[Records shown — start]
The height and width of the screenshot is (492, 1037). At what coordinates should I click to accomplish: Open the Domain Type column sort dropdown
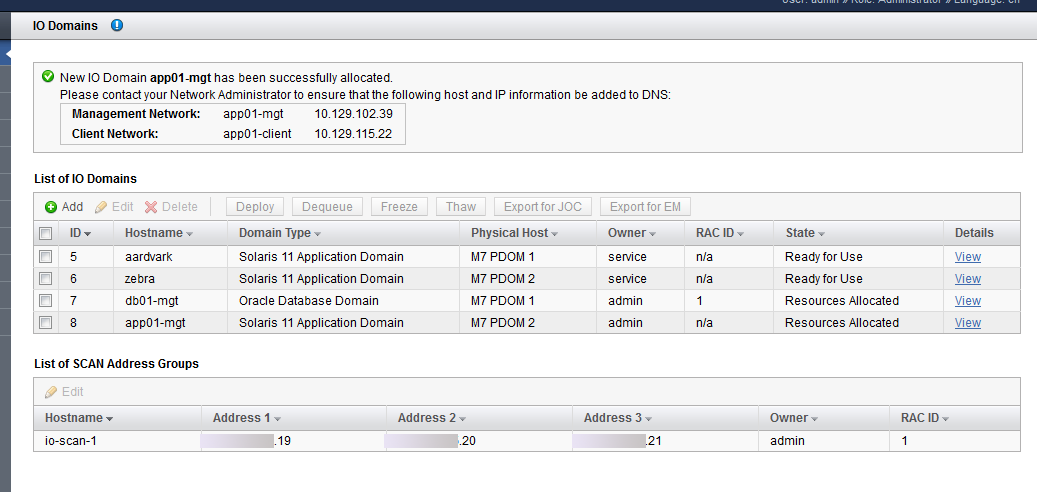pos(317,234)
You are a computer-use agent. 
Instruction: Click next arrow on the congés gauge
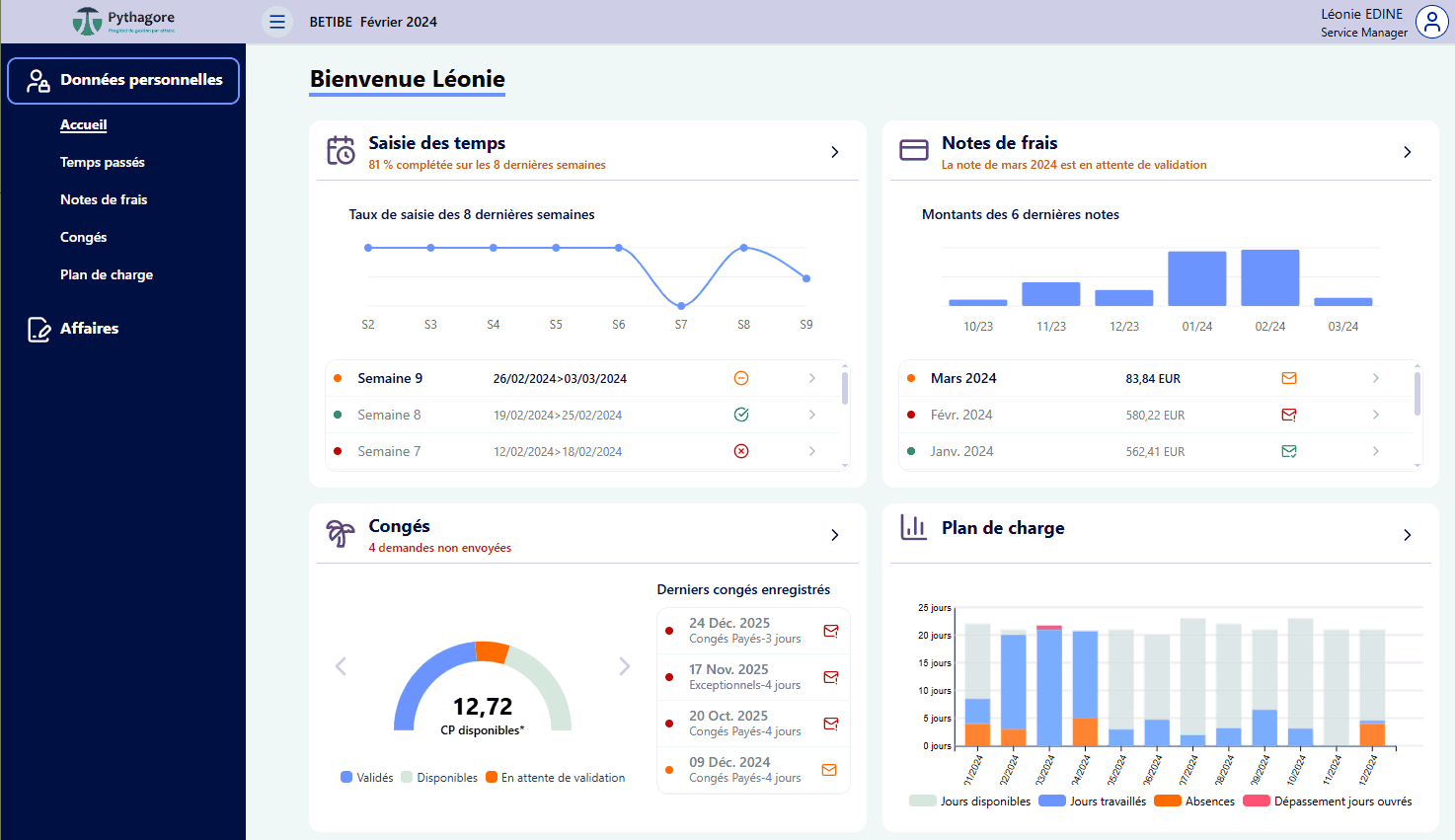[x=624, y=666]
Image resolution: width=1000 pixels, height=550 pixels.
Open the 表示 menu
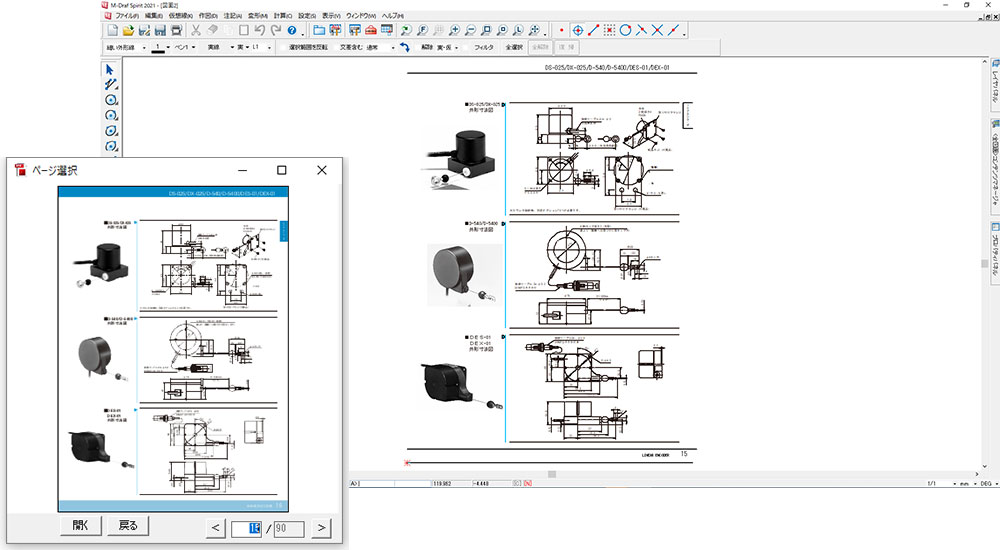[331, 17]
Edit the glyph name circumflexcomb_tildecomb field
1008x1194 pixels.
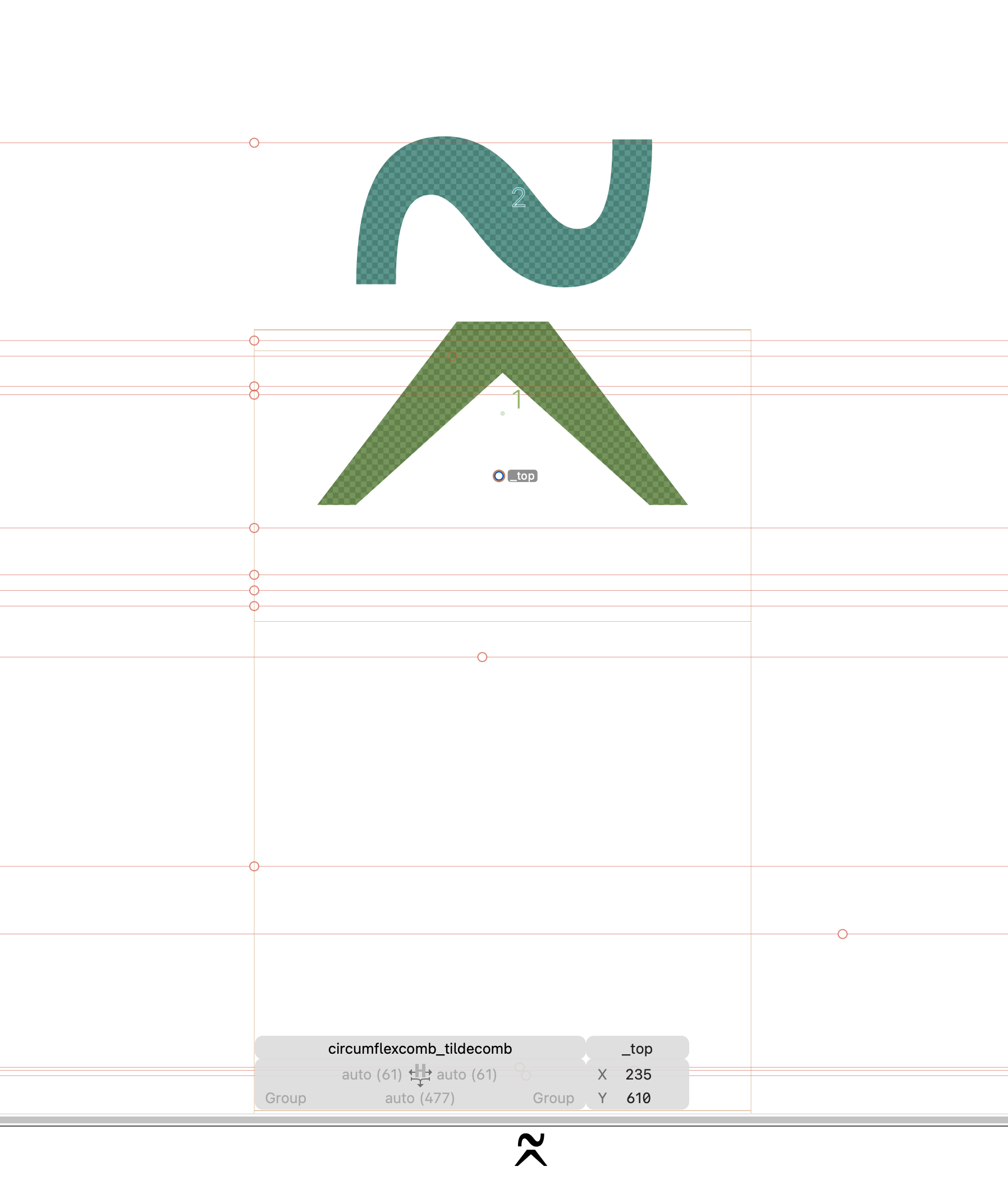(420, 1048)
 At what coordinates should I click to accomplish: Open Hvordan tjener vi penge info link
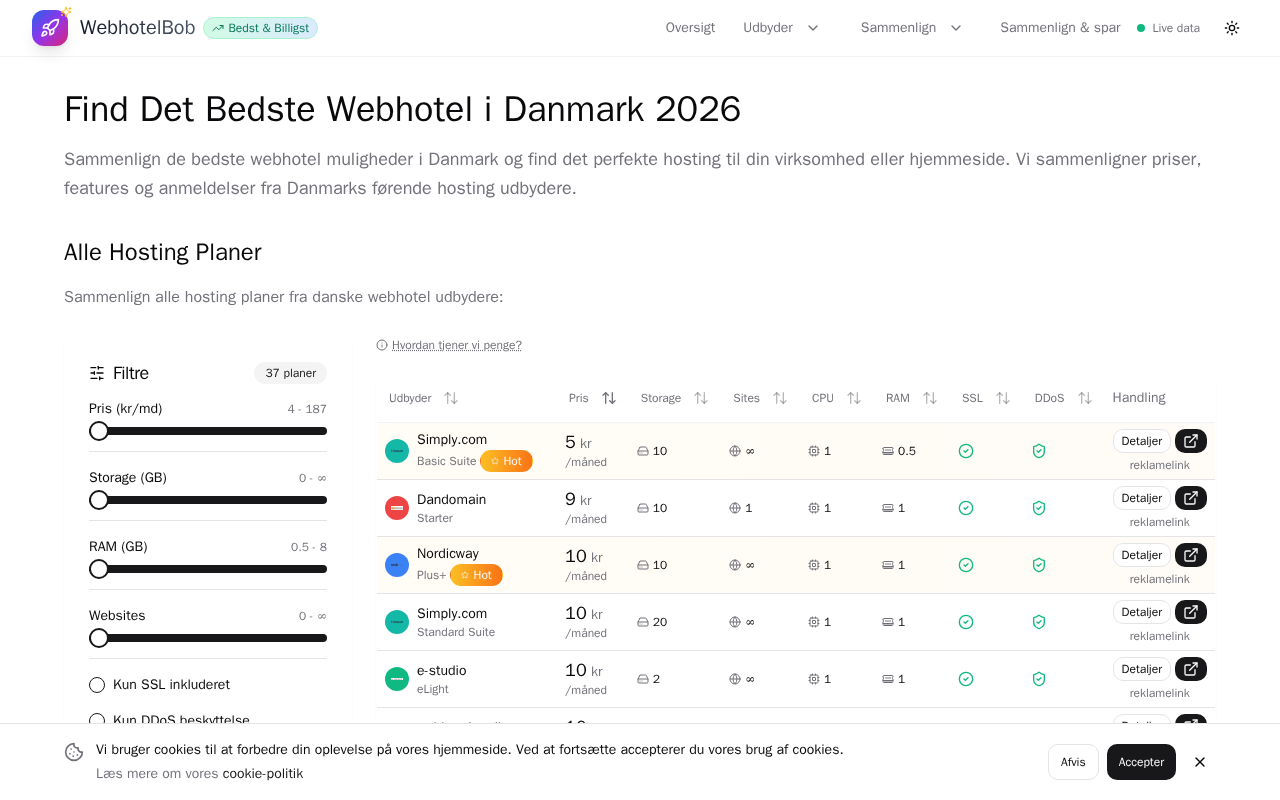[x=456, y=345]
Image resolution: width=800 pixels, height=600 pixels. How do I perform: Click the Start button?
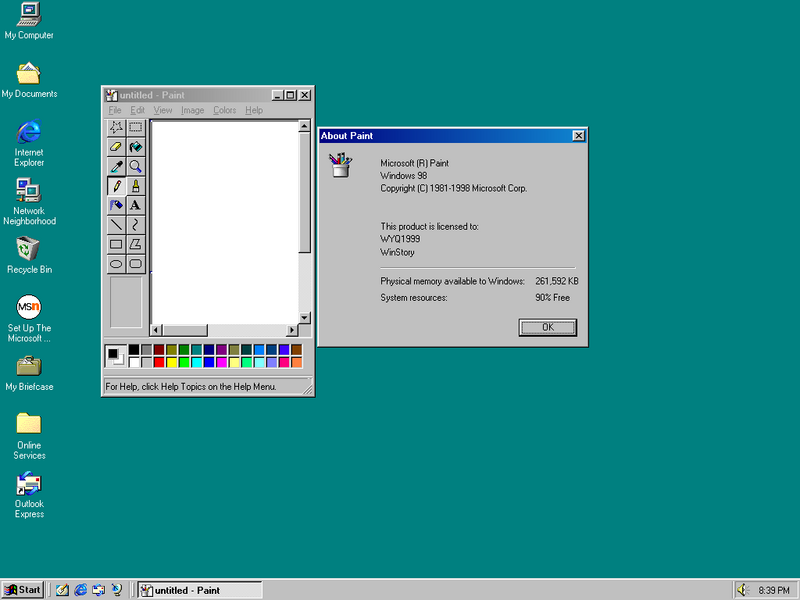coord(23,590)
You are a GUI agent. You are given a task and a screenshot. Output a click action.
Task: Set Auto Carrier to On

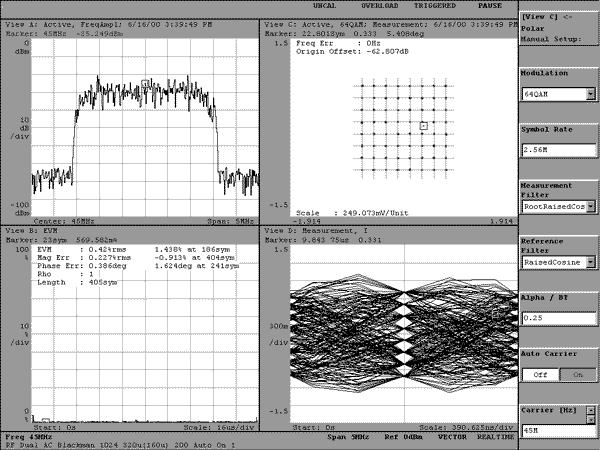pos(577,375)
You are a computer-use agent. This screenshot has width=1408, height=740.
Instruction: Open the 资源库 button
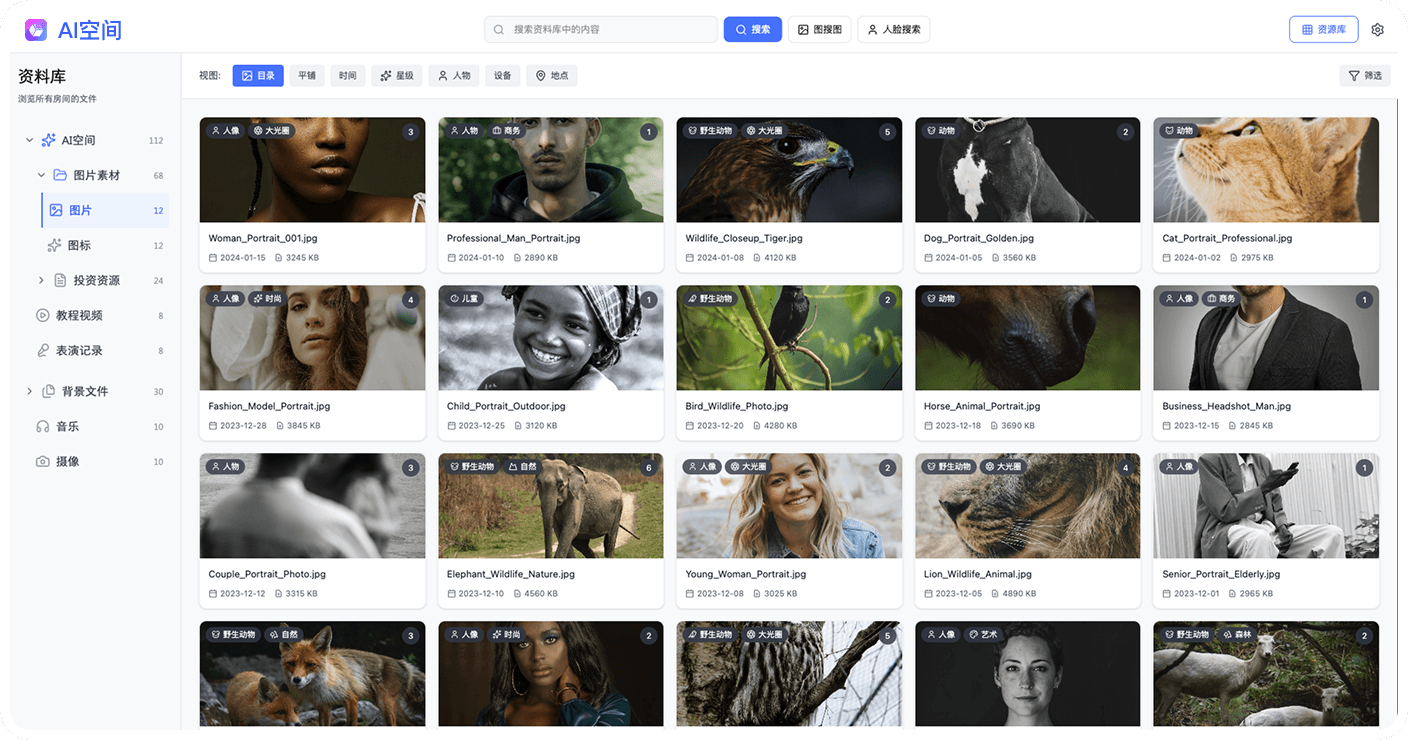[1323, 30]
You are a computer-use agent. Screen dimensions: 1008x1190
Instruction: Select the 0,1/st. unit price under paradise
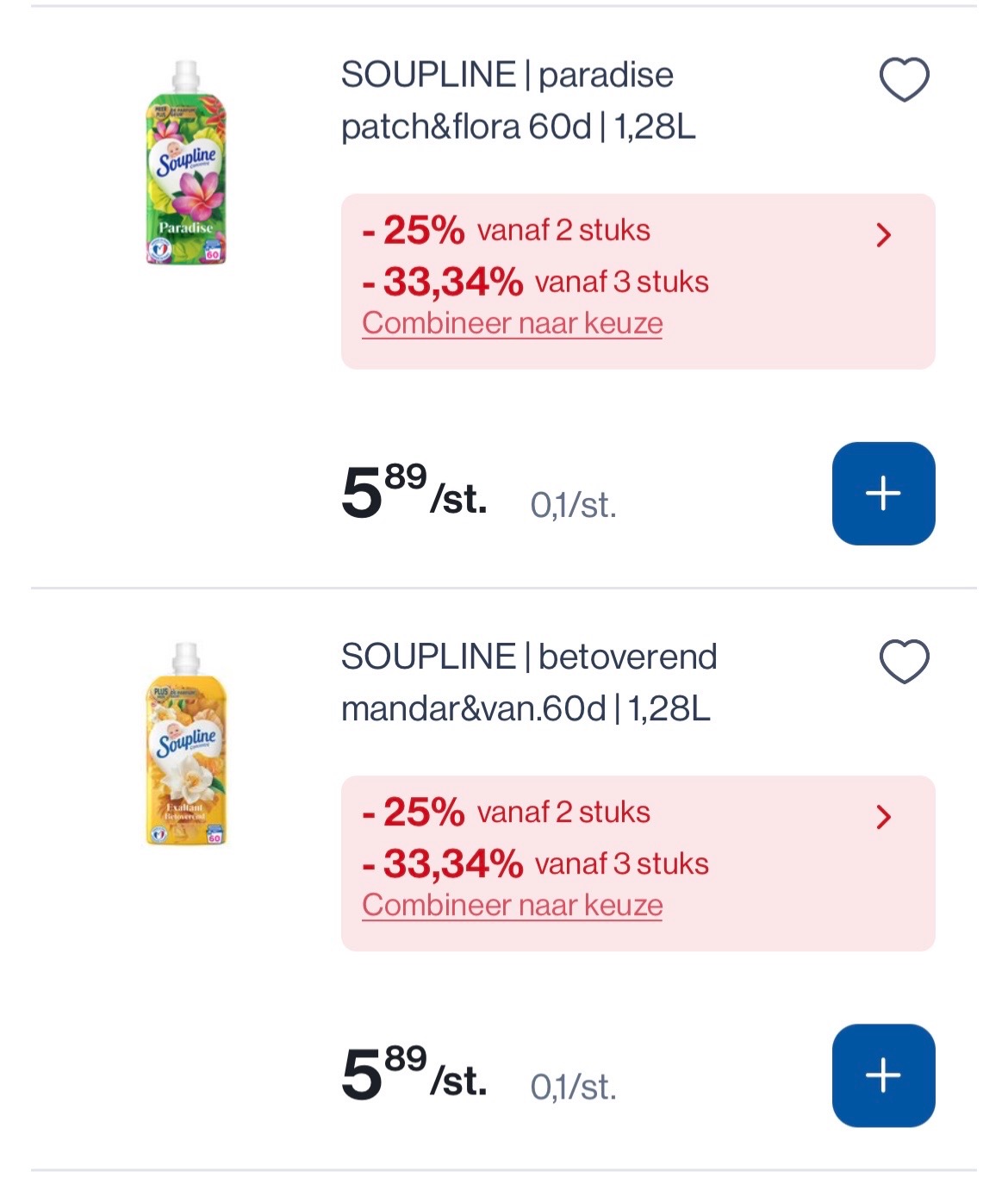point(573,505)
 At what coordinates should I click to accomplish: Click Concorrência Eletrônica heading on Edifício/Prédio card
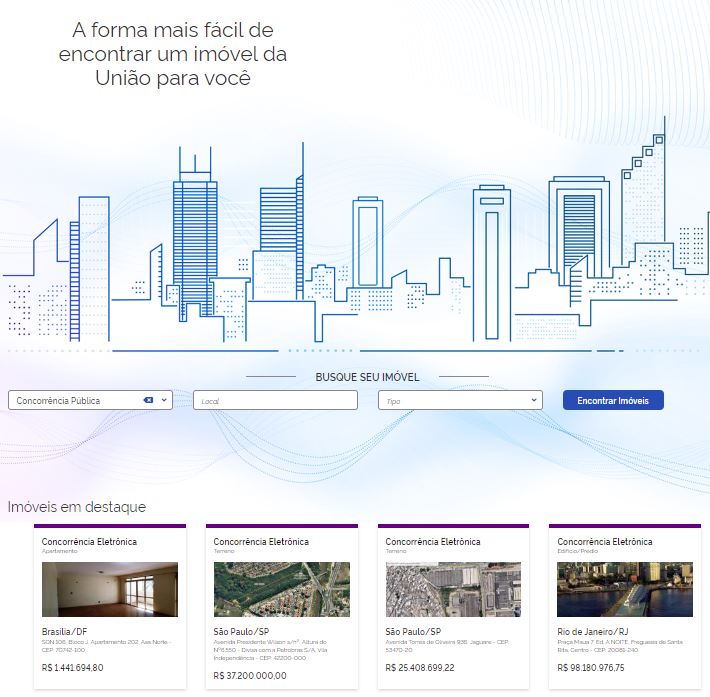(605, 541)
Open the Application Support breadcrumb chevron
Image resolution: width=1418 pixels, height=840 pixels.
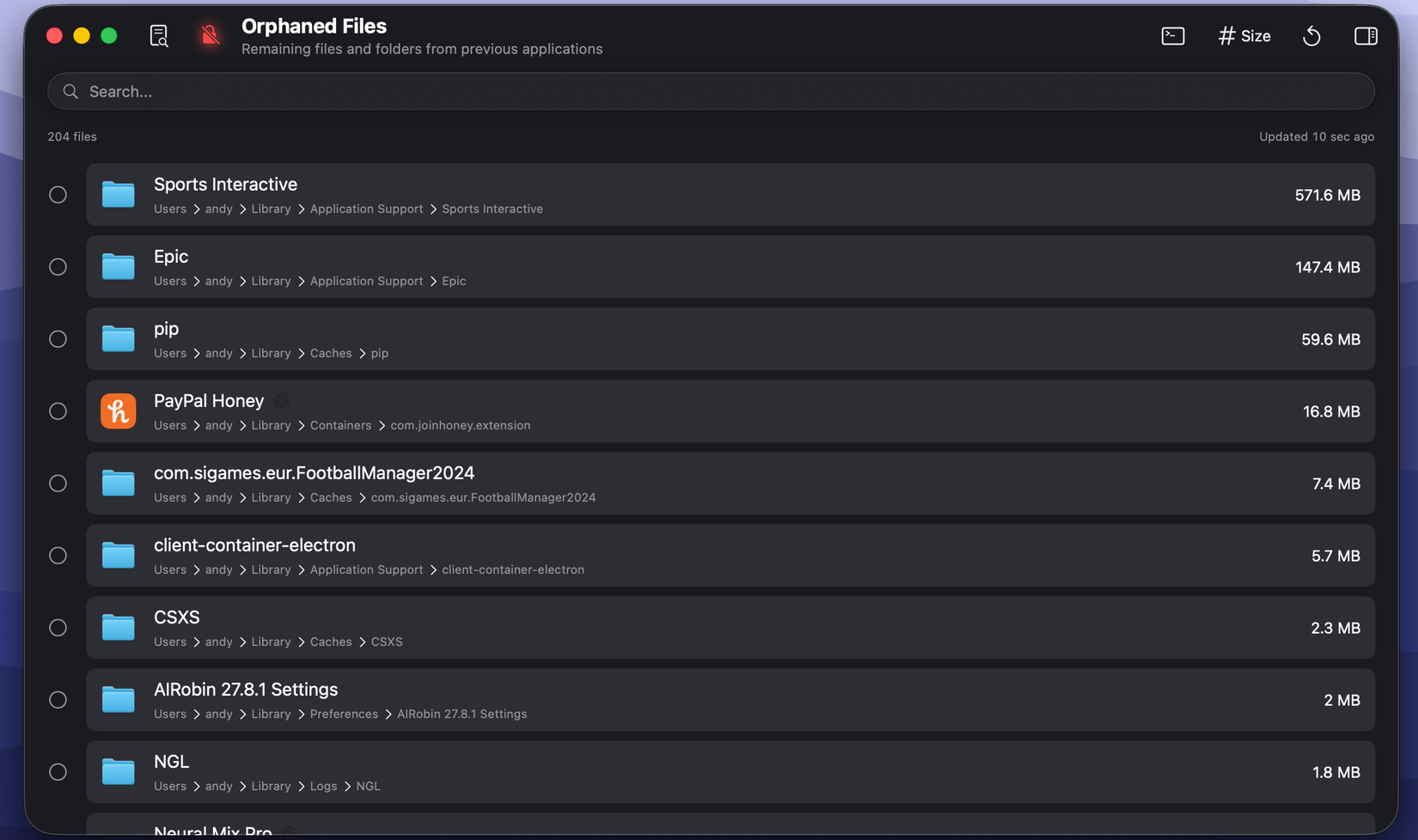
[Records shown — finish]
■ Task
Whenever "computer" occurs in a line of the entries, copy that line.

■ Problem solution
You are a computer-use agent. 
You are a computer-use agent. This screenshot has width=1408, height=740.
You are a computer-use agent. Screen dimensions: 1008x1190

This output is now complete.